# DESCRIPTION OF THE TASK
Take from the listing each line that has the string "agent".

# TASK DATA
== == ==

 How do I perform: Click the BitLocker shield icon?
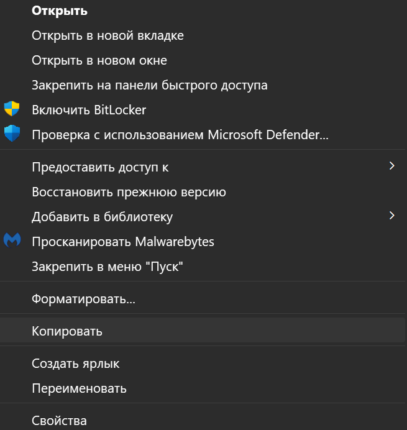pos(12,109)
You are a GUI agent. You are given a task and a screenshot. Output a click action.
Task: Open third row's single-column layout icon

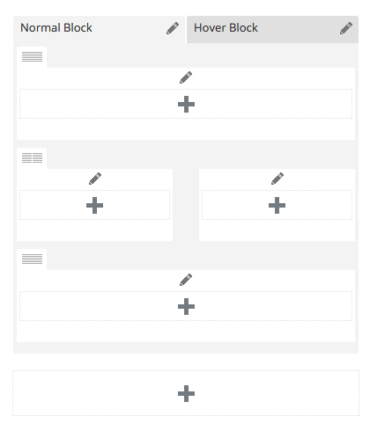click(x=32, y=259)
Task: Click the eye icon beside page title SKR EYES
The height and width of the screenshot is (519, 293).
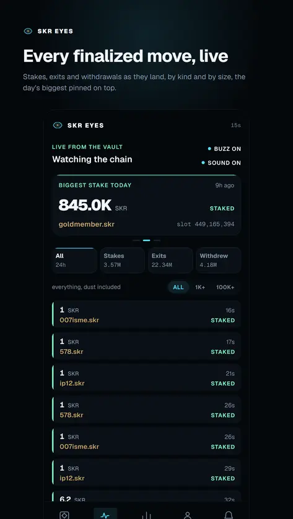Action: (x=28, y=31)
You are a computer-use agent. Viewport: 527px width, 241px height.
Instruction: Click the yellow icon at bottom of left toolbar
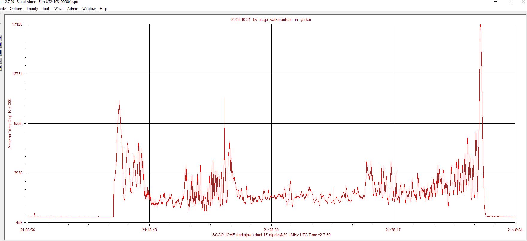(1, 67)
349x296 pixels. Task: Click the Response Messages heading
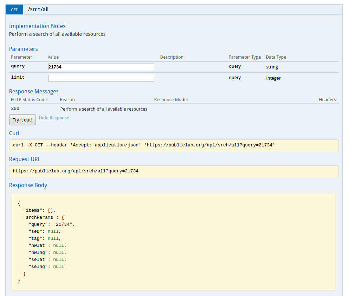pos(34,91)
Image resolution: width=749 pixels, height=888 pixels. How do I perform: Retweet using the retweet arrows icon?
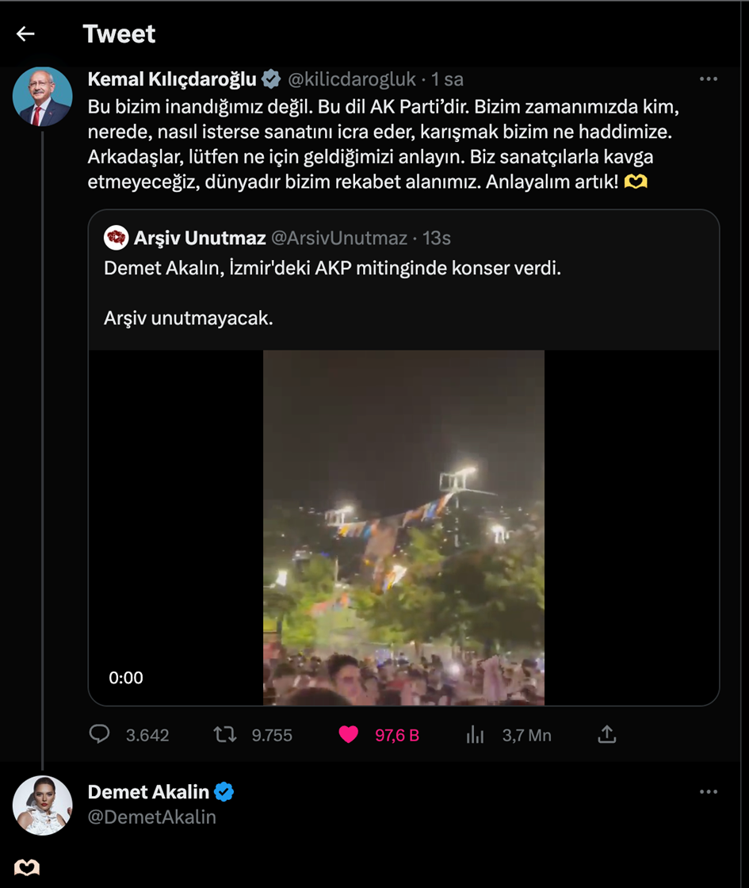coord(225,735)
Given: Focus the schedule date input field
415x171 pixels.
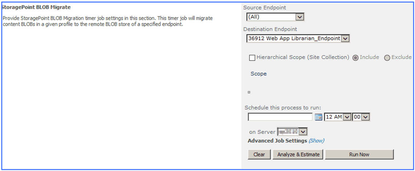Looking at the screenshot, I should [280, 117].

== == ==

# OUTPUT OF THE EXERCISE
You are a GUI agent. You are given a task and a screenshot. Output a click action.
You are a computer-use agent. Viewport: 527px width, 241px height.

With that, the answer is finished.